West to the top of the 18-floor Metropole Hotel (AKA the “concrete shame” of Interlaken according to Rick Steves). Great views of the city and the Alps at the top of the highest building around. Went back to the Schuh chocolate store to redeem my voucher chocolate. Delicious, but it turns out that 7 truffles can be expensive.
Headed out at 1 PM today to do my canyon jump at Grindelwald’s glacial canyon. Little bit of a hike up, but once we got to the top I was still pretty stoked. They didn’t have the pro photographers there today unfortunately, but luckily Kymm and Cambria did a fantastic job of capturing the moment for Laurel and I. There’s a great video of me that’s scarier to watch than the actual jump with only the 85 M rope to hold me. The first 3 seconds were fine; it’s the 5 seconds of freefall following that that are nerve-racking. After that the line gets taut and you swing through the canyon a couple times. Beyond that it’s pretty hard to describe, but basically it’s the closest I’ve been to being Batman jumping off the building in Hong Kong.

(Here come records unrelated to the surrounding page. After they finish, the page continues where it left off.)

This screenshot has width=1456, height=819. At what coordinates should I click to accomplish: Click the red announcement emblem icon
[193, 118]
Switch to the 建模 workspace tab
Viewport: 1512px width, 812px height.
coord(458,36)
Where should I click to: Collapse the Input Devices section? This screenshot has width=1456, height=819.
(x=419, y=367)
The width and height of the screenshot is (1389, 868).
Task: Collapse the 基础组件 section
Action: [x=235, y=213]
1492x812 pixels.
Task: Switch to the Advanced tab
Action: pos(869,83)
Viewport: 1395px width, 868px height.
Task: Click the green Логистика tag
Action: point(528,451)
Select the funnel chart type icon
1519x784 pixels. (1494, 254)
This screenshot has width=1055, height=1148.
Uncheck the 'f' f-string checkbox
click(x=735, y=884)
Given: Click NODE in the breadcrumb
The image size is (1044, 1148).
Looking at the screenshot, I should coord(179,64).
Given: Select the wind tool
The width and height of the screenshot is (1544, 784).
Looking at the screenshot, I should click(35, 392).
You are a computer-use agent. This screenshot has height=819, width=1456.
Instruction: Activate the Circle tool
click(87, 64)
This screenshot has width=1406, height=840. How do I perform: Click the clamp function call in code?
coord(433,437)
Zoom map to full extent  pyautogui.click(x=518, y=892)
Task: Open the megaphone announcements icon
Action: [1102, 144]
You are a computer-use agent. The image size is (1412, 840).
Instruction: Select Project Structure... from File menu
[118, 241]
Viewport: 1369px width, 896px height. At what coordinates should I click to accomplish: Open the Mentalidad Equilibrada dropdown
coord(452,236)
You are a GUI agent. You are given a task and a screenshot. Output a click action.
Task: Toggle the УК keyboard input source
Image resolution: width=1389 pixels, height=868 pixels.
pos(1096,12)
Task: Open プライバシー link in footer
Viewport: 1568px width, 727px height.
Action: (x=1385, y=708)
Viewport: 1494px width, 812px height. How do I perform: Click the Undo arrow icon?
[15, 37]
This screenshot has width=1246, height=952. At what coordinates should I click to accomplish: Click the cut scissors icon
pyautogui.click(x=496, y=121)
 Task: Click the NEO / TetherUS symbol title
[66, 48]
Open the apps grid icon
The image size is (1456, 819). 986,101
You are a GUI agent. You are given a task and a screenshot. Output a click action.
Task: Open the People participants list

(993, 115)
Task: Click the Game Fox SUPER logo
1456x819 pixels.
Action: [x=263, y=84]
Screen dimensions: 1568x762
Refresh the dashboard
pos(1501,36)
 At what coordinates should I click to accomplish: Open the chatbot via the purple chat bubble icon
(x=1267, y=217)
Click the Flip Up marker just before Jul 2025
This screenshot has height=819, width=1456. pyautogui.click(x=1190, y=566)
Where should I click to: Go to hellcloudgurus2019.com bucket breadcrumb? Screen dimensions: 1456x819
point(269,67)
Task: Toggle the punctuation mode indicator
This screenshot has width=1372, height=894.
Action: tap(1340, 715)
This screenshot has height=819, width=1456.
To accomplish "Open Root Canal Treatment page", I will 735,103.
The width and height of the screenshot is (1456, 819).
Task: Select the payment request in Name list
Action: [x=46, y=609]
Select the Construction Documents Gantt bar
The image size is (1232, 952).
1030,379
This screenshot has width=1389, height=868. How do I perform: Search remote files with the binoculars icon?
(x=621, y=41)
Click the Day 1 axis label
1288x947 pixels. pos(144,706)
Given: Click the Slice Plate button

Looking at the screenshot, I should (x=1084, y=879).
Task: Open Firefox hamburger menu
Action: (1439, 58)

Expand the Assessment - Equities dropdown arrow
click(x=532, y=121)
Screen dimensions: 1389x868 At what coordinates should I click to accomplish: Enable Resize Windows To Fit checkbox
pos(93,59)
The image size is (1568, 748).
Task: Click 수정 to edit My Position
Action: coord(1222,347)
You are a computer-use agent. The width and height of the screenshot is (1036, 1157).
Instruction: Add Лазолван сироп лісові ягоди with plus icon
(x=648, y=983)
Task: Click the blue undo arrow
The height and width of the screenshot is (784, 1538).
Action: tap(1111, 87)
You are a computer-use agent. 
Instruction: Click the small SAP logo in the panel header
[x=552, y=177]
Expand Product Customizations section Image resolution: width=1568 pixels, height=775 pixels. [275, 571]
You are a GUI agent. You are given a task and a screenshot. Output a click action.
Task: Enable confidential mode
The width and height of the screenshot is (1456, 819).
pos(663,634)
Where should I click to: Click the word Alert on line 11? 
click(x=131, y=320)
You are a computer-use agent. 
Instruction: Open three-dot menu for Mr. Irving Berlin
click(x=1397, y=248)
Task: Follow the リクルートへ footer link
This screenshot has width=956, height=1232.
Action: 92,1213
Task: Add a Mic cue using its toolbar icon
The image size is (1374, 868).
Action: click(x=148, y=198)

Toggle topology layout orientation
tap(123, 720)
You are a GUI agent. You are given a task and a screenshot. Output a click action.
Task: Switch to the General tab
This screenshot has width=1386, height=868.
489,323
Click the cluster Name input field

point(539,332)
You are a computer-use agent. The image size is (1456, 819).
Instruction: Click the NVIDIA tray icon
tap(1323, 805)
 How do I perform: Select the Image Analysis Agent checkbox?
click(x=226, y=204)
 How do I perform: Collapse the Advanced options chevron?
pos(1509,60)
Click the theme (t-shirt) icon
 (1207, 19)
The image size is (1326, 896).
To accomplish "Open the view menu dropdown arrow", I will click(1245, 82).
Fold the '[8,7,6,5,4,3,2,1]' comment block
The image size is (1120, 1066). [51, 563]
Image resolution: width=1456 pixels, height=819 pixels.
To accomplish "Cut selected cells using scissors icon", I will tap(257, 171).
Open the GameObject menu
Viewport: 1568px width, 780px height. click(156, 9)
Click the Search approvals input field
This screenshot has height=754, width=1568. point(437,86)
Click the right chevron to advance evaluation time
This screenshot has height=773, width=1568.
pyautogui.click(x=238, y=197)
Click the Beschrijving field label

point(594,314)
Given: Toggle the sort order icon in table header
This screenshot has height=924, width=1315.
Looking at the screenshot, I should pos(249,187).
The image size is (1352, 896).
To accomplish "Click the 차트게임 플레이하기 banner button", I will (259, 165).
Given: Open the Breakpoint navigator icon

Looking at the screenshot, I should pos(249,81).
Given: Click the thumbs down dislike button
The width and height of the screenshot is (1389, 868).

Kymm and I decided to do night sledding on the Alps. The guides took us up the mountain on a gondola to about 5,000 feet or so. Once there they gave all 30 of us red lights on lanyards to hang behind ourselves. Sledding consisted of us going back and forth on the mountain for an hour with only the red lights and the white of the snow to lead us. The guide said that white was good: anything dark was a tree, rock, or body. It’s funny to see the line of red lights going down the dark trail. Considering people sometimes crashed into each other, the experience was like Mario Kart as the guide put it, albeit no turtle shells and banana peels. There were times, though, when we weren’t getting good speed, which resulted in a lot of scooting forward on our butts, and eventually the ultimatum of simply getting up and walking to the next decent patch of powder. I crashed once when I went up the side of a bank. It was really cool going at night, though, because the trees conceal most of the scenery anyway and the chaotic nature of the ride is a thrill. Occasionally, the city lights will come into view and lone cars can be seen driving. Along the way, the trail also crossed alpine meadows and passed frozen waterfalls. Once I had no lights to guide me as we were all so spread out. Someone suggested that the guides could dress in Yeti costumes and jump out Matterhorn-style at us, but that sounds like a lawsuit. Afterwards everyone got fondue at the restaurant at the bottom of the mountain where we had picked up the sleds to begin with. Not a spread like mom prepares, but we got bread, hash browns, and a sunny side up egg. Going during the offseason the only other people who really travel around Europe are study abroad students, so we conversed with some studying in Madrid and Florence during dinner. It’s funny that Prague’s Tram 54 is so vehemently hated by everyone.